■ Exercise prompt
Reproduce verbatim the lines of the material below, starting at the line with "Cooking Tips: Use" and ending at the line with "Butter Chicken (731, 2357)", both inclusive; skip the rest.

◇ ◇ ◇ ◇ ◇

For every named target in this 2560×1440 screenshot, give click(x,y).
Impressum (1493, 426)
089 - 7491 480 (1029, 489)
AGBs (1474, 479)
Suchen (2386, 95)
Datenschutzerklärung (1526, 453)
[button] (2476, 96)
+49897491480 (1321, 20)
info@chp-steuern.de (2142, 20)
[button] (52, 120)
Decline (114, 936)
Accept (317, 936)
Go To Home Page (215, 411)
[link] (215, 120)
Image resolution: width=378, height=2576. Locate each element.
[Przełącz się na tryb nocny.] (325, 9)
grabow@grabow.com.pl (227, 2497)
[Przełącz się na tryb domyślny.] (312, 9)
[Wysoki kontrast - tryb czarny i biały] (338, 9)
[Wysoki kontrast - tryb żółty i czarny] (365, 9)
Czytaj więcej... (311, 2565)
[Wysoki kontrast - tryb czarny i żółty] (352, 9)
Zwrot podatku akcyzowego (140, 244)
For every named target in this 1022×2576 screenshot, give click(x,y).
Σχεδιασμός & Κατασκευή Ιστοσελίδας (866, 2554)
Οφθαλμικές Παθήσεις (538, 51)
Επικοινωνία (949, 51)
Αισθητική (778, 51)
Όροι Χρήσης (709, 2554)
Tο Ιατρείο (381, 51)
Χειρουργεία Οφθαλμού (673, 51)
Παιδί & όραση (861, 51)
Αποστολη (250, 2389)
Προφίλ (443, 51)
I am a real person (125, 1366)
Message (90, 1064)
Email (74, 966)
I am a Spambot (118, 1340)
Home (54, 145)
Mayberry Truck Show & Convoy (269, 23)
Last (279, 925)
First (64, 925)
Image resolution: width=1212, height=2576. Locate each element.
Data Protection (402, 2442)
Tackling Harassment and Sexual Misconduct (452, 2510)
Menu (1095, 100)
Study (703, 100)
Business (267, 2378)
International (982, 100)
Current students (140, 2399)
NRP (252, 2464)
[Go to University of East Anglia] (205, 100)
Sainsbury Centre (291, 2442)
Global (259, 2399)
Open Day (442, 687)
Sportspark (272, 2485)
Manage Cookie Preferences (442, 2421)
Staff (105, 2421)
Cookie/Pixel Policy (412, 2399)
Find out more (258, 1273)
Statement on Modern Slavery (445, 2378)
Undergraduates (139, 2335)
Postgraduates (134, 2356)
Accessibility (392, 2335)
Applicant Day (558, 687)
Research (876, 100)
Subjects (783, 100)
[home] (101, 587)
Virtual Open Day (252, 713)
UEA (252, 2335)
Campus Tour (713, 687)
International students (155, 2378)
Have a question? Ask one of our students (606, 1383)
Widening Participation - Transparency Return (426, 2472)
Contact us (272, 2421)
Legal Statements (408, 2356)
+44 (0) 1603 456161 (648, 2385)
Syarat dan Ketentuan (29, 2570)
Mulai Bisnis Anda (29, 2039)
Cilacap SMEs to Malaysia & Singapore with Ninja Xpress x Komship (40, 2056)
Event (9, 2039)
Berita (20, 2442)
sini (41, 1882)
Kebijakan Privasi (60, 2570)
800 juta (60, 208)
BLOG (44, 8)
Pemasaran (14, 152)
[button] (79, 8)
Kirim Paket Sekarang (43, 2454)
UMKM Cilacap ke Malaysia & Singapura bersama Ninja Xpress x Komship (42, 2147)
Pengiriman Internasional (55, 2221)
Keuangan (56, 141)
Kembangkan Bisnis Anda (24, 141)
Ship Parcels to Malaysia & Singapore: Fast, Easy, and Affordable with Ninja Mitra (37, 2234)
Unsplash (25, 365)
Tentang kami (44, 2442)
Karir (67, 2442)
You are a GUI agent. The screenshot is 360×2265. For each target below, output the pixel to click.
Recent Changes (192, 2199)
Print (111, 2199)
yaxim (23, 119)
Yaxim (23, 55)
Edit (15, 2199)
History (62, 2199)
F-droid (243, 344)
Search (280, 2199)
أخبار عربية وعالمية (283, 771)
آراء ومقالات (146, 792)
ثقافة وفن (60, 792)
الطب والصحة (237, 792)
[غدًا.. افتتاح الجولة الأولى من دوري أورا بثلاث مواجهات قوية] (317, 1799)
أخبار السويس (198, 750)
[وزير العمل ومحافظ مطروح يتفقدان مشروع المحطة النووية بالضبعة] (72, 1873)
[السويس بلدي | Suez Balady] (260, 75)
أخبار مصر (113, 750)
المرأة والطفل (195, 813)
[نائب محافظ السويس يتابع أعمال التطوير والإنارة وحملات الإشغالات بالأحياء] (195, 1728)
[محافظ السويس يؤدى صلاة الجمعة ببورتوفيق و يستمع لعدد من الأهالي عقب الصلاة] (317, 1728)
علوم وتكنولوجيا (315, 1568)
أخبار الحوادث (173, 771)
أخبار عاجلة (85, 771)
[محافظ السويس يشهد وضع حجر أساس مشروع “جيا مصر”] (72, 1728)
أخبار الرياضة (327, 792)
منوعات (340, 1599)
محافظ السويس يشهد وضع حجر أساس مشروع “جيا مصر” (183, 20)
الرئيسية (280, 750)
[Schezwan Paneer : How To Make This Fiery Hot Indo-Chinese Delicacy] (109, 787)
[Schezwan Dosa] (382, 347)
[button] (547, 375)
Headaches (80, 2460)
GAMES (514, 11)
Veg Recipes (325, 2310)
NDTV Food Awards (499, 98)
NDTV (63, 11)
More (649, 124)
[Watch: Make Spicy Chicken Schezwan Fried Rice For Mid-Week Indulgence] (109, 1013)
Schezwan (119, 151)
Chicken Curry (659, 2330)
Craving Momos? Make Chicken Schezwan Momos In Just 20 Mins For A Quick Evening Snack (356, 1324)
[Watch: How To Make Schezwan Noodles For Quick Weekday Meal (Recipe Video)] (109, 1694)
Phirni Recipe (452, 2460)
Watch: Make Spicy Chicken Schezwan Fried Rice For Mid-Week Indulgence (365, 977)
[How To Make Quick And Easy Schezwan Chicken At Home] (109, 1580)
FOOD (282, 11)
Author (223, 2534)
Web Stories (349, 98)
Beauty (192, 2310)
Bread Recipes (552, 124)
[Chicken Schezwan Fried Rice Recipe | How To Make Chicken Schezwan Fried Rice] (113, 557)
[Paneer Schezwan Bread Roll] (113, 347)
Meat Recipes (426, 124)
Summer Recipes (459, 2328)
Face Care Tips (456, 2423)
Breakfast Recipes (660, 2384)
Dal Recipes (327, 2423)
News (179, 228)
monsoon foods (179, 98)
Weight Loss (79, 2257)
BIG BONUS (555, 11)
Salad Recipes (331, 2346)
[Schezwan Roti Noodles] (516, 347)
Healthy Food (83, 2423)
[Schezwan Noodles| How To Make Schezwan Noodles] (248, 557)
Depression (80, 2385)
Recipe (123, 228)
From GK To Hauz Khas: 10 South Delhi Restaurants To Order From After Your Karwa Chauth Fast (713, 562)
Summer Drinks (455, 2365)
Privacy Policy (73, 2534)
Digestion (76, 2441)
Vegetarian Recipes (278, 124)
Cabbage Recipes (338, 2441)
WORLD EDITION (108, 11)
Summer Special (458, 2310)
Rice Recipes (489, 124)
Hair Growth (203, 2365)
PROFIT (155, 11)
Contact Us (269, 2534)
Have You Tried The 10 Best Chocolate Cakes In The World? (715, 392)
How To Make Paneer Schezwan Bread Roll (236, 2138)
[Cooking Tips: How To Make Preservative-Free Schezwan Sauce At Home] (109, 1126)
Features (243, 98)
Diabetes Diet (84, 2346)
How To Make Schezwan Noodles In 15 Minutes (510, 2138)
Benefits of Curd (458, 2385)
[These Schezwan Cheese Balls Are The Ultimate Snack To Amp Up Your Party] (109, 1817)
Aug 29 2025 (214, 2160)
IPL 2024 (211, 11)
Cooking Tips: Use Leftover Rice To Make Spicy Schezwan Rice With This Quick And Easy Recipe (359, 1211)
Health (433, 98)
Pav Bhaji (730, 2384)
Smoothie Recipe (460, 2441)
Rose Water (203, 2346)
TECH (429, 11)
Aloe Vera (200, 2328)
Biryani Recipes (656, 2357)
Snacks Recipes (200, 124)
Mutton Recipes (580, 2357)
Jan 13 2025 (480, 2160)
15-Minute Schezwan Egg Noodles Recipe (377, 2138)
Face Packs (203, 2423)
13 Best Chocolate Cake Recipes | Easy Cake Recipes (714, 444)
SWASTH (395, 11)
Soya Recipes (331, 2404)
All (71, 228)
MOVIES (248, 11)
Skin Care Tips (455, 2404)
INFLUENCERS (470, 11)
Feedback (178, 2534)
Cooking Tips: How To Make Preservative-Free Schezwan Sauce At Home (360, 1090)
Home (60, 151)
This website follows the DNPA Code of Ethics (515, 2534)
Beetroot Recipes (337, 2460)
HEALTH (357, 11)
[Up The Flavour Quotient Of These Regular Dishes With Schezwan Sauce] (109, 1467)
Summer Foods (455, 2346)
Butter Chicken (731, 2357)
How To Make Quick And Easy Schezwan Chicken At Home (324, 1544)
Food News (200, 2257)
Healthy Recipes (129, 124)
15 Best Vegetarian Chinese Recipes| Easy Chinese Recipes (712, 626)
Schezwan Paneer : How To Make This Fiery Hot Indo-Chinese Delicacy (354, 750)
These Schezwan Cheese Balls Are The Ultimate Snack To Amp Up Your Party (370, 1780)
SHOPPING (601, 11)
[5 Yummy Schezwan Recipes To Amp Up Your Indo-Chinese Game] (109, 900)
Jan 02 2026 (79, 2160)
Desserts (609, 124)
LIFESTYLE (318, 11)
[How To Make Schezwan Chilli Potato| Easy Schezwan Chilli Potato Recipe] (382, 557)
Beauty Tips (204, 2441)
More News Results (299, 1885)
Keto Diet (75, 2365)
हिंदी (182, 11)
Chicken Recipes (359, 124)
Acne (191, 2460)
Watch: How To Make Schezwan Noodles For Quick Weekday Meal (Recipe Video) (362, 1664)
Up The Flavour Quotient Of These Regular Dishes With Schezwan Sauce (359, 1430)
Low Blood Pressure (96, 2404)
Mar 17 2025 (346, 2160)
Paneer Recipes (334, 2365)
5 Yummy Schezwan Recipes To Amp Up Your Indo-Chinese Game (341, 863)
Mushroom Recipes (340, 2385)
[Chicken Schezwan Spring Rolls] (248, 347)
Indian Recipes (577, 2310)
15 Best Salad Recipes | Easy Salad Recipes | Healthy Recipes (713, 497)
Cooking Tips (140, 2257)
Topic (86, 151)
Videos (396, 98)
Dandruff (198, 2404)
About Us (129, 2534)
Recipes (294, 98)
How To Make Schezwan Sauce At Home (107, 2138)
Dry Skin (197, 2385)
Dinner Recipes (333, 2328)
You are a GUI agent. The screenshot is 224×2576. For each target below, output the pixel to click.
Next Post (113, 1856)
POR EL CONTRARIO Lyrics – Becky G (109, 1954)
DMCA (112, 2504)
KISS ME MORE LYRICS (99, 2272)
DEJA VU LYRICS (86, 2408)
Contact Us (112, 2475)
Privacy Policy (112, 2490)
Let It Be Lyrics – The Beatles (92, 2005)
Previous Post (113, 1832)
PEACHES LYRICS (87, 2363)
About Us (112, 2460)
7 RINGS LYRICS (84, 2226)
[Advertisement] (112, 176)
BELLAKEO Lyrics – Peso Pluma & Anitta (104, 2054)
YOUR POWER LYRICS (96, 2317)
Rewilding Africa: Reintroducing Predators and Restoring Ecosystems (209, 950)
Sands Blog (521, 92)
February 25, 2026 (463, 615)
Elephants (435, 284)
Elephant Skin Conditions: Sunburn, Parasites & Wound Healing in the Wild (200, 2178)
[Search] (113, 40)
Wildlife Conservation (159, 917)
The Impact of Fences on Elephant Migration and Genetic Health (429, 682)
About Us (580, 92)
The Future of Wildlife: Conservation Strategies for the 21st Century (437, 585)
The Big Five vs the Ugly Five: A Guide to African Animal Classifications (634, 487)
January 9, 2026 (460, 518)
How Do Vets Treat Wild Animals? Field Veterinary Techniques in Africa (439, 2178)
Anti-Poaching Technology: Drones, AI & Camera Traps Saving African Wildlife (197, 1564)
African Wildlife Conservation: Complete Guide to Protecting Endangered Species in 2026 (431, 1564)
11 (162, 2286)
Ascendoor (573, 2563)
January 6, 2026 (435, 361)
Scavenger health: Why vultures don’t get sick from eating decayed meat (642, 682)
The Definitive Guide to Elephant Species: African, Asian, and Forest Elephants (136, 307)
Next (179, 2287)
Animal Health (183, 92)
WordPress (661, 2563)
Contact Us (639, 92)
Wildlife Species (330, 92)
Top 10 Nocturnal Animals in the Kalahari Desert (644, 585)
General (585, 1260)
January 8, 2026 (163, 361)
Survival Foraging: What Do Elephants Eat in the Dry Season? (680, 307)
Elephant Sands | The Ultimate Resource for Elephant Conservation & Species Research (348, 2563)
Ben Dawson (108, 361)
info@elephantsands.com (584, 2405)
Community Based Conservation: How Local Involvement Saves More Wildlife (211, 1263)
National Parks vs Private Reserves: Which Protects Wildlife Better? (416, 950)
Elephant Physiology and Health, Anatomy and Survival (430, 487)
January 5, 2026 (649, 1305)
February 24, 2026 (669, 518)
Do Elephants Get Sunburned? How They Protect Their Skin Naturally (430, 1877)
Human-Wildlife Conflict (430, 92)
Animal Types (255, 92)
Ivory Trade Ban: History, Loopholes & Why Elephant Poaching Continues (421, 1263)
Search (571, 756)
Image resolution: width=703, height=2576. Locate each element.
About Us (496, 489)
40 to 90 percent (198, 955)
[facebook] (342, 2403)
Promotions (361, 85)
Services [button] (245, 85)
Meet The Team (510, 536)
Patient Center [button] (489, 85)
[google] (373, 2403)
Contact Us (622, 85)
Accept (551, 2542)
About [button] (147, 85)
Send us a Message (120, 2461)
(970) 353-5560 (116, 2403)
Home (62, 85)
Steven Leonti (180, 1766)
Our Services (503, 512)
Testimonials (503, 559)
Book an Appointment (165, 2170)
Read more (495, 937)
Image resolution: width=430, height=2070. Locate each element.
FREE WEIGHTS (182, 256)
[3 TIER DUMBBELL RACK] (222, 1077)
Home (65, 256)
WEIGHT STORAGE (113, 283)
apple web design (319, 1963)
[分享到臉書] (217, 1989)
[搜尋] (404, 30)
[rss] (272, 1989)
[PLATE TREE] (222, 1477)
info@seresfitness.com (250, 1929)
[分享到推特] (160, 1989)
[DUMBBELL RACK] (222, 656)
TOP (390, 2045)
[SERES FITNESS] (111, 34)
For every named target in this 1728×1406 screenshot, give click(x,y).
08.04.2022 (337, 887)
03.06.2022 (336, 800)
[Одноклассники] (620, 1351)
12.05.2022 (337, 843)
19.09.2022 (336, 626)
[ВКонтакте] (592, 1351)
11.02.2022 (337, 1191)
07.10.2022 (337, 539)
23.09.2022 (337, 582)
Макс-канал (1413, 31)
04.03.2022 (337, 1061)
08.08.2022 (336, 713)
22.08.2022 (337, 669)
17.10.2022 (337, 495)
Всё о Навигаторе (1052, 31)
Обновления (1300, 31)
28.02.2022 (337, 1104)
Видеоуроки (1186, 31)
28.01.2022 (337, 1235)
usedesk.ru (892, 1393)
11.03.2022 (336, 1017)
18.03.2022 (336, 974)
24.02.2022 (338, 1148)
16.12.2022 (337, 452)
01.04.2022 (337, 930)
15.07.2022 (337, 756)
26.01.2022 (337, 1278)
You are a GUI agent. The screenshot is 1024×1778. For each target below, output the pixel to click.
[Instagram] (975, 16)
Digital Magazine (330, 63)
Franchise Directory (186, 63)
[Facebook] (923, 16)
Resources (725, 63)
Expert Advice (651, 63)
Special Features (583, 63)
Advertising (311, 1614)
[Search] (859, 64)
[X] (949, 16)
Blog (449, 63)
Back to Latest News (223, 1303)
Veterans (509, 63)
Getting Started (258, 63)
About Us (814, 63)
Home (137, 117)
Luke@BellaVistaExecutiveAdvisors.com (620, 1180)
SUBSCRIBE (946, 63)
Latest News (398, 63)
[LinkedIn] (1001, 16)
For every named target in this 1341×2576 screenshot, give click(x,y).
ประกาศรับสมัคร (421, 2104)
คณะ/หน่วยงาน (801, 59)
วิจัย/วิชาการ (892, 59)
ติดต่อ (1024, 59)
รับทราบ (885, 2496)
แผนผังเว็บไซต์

◇ ◇ ◇ ◇ ◇

■ Solution for this exercise
Cooking Tips: Use Leftover Rice To Make Spicy Schezwan Rice With This Quick And Easy Recipe (359, 1211)
Health (433, 98)
Pav Bhaji (730, 2384)
Smoothie Recipe (460, 2441)
Rose Water (203, 2346)
TECH (429, 11)
Aloe Vera (200, 2328)
Biryani Recipes (656, 2357)
Snacks Recipes (200, 124)
Mutton Recipes (580, 2357)
Jan 13 2025 (480, 2160)
15-Minute Schezwan Egg Noodles Recipe (377, 2138)
Face Packs (203, 2423)
13 Best Chocolate Cake Recipes | Easy Cake Recipes (714, 444)
SWASTH (395, 11)
Soya Recipes (331, 2404)
All (71, 228)
MOVIES (248, 11)
Skin Care Tips (455, 2404)
INFLUENCERS (470, 11)
Feedback (178, 2534)
Cooking Tips: How To Make Preservative-Free Schezwan Sauce At Home (360, 1090)
Home (60, 151)
This website follows the DNPA Code of Ethics (515, 2534)
Beetroot Recipes (337, 2460)
HEALTH (357, 11)
[Up The Flavour Quotient Of These Regular Dishes With Schezwan Sauce] (109, 1467)
Summer Foods (455, 2346)
Butter Chicken (731, 2357)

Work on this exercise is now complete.